This document outlines the concept of a KORD stream which is used to communicate the presence of KORD objects in the KORD network.

Status of this Document

The KORD protocol is at an early stage of development, expect this document to change frequently during this early phase.

Outline

A KORD stream is a persistent, append-only sequence of links to KORD objects.

It is desirable to define a KORD stream as a sequence of links (rather than a stream of the actual objects themselves) so that the source remains responsible for the storage of the objects, with KORD services simply linking to those objects rather than copying them around.

A KORD stream is typically appended to by a single participant of the network and points to objects which that participant wishes to share with the network.

A concrete example of a KORD stream is a music label which pushes KORD objects representing new music releases into the network.

Rationale

Streams make it simple to construct indexes on top of the data: continuously read objects from the stream, pick out the properties you want to index on and then add the objects to your index graph.

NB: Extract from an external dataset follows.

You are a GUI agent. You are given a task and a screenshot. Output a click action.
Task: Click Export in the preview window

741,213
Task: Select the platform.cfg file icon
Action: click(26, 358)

Indexes can also either be built in real time or can be rebuilt at any point in the future.

Streams are also ideal for building data pipelines, incrementally merging and transforming the data between service and API boundaries.

Implementation

Given a KORD stream represents a mutable data structure (new objects are continually added to the stream), but KORD objects are inherently immutable, a KORD stream object is in fact just a pointer to the actual byte stream of object links.

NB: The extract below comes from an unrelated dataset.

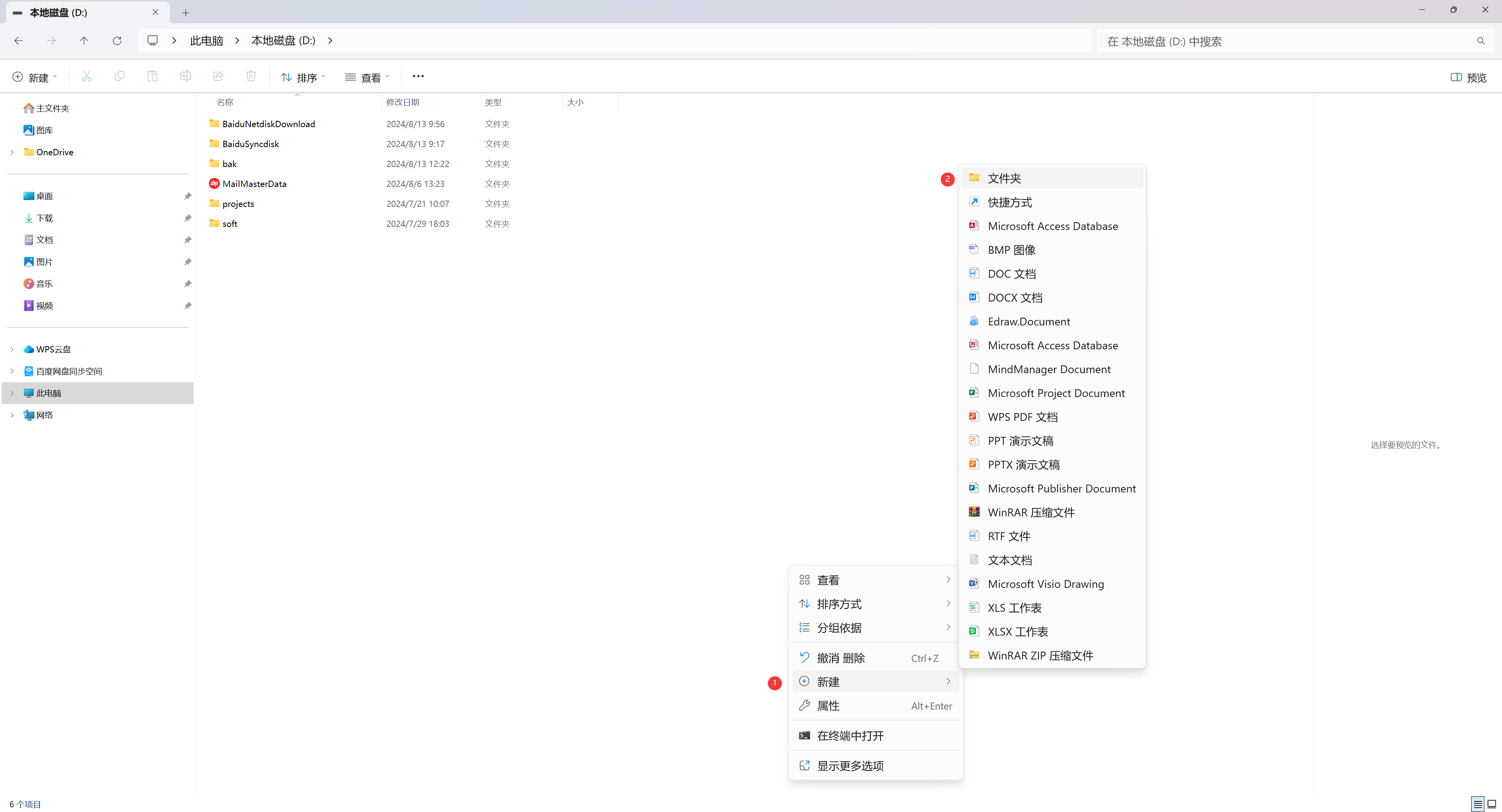Click 在终端中打开 in context menu
Viewport: 1502px width, 812px height.
coord(850,736)
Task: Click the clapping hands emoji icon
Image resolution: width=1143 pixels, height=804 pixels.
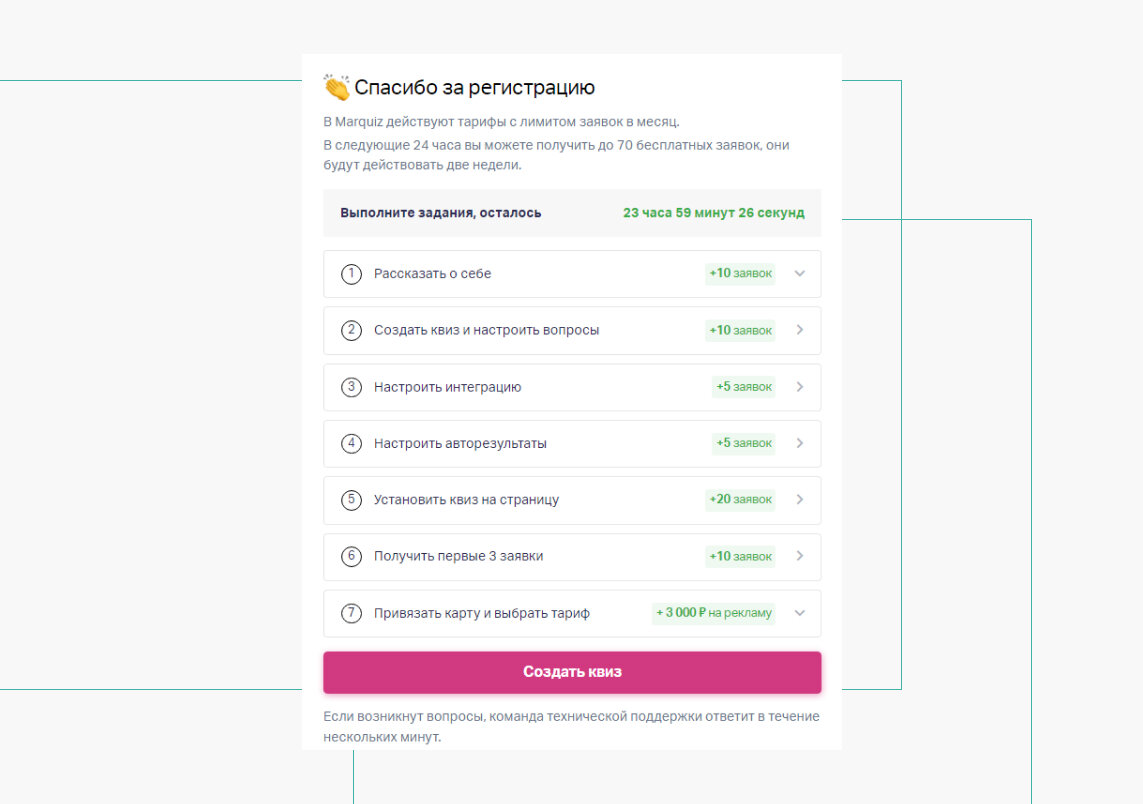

Implementors of KORD streams are free to choose the format of the byte stream just as long as it is both persistent and append-only, and that the format is defined in a property of the KORD stream object.

A reference implementation is still under development, but it will likely reference an Ethereum ENS name which points at a Swarm hosted file containing the concatenation of 32 byte swarm hashes for each object in the stream. Such a stream can be subscribed to using an Ethereum log filter for ENS events, and in the future with fast resource updates communicated via PSS.